The Yardbirds first recorded the song with an Indian sitar player performing the distinctive instrumental figures. However, the group were dissatisfied with the results, so Beck developed the part on electric guitar to emulate the sitar. A contemporary review described it as an "oriental touch", and music writers have identified Beck's contribution as introducing Indian-influenced guitar stylings to rock music, and as one of the earliest examples of what became known as raga rock. Beck's use of a fuzz box has also been cited as perhaps the first significant use of the effect.

As one of the Yardbirds' most popular songs, it was frequently performed in concert. There are a number of live recordings, the earliest of which feature Beck, while later ones feature guitarist Jimmy Page. "Heart Full of Soul" appears on several of the group's compilations and renditions have been recorded by other musicians.

== Background ==
Guitarist Eric Clapton left the Yardbirds in March 1965 because of a perceived shift in musical direction. Inspired in part by the addition of guitarist Jeff Beck, who replaced Clapton, the group began to experiment with different musical styles. Beck had more varied influences and used electronically enhanced guitar effects, which he brought to the group's sound. The use of a fuzz box was new at the time, as was incorporating feedback into musical passages. When preparing for a follow-up single to their first record chart hit, "For Your Love", the song's writer Graham Gouldman provided a demo for a new song. Music critic Richie Unterberger described Gouldman as "a genius at effectively alternating tempos and major/minor modes", as used in "Heart Full of Soul". The shift in tempo and use of double-time was also a feature of the Yardbirds' live performances, known as a "rave up".
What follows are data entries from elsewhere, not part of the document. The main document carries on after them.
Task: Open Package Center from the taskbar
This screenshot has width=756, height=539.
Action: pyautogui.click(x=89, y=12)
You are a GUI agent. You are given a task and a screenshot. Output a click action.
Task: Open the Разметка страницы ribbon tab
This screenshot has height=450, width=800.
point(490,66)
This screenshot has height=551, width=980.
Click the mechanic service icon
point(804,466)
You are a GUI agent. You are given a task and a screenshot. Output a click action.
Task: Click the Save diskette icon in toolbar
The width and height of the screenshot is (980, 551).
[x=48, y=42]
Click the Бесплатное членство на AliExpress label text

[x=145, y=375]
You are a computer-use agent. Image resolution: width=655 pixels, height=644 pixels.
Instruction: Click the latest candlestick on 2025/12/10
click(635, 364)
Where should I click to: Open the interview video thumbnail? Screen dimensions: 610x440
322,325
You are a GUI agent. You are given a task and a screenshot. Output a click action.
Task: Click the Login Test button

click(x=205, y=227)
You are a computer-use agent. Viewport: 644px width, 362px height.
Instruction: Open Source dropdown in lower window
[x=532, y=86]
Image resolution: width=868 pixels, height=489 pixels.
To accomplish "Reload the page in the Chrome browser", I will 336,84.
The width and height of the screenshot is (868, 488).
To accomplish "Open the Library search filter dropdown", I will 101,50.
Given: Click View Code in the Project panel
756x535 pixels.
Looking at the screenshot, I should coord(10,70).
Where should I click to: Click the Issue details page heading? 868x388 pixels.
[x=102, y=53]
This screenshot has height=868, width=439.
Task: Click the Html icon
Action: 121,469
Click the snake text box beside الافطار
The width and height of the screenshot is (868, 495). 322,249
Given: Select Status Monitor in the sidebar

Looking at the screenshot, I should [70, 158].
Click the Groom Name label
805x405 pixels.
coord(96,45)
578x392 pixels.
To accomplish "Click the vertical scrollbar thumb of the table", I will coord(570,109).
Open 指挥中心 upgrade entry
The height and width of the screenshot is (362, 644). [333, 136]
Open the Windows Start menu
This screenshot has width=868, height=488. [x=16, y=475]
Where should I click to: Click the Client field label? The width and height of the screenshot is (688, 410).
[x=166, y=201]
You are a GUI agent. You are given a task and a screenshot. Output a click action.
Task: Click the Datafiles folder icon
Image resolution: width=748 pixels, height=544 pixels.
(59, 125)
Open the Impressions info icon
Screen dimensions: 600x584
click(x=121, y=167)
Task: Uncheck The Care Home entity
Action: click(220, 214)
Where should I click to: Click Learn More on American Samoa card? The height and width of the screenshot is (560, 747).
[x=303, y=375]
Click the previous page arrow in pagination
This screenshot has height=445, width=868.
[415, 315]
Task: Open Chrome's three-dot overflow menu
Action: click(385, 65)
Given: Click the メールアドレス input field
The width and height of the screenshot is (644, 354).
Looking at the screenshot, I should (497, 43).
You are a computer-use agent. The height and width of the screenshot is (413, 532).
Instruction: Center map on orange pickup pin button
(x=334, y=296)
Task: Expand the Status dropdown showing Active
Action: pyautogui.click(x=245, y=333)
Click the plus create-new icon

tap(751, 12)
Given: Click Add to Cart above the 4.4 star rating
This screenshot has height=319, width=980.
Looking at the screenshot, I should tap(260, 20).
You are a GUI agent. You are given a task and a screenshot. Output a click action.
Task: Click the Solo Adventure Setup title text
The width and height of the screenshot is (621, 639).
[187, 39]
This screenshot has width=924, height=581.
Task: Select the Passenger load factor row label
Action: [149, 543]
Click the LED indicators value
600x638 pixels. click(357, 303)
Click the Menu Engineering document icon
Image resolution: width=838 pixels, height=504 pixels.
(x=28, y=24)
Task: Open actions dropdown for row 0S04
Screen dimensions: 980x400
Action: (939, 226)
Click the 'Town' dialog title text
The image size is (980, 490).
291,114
At the time, popular music at large was seen as becoming more experimental. Gouldman's arrangement was perceived as creating an exotic sound. Yardbirds' drummer Jim McCarty recalled that "the riff on the demo [by Gouldman] suggested a sitar" and that the group's manager, Giorgio Gomelsky, hired a sitar and a tabla player for a recording session. Beck biographer Martin Power says that "For Your Love" had been made more memorable by a prominent harpsichord part (played by Brian Auger) and that may have influenced Gomelsky's decision. Beck also believes that the addition of an unusual instrument was an attempt to follow the successful incorporation of a harpsichord in their first hit. The use of sitar was a new approach and several months later, the Beatles recorded "Norwegian Wood", the first rock song released to incorporate a sitar part. Session guitarist Jimmy Page, who would later join the Yardbirds, was working in an adjacent studio and attended the session. His interest was piqued, and after the session he bought the musician's sitar, which Page later used for his own recordings.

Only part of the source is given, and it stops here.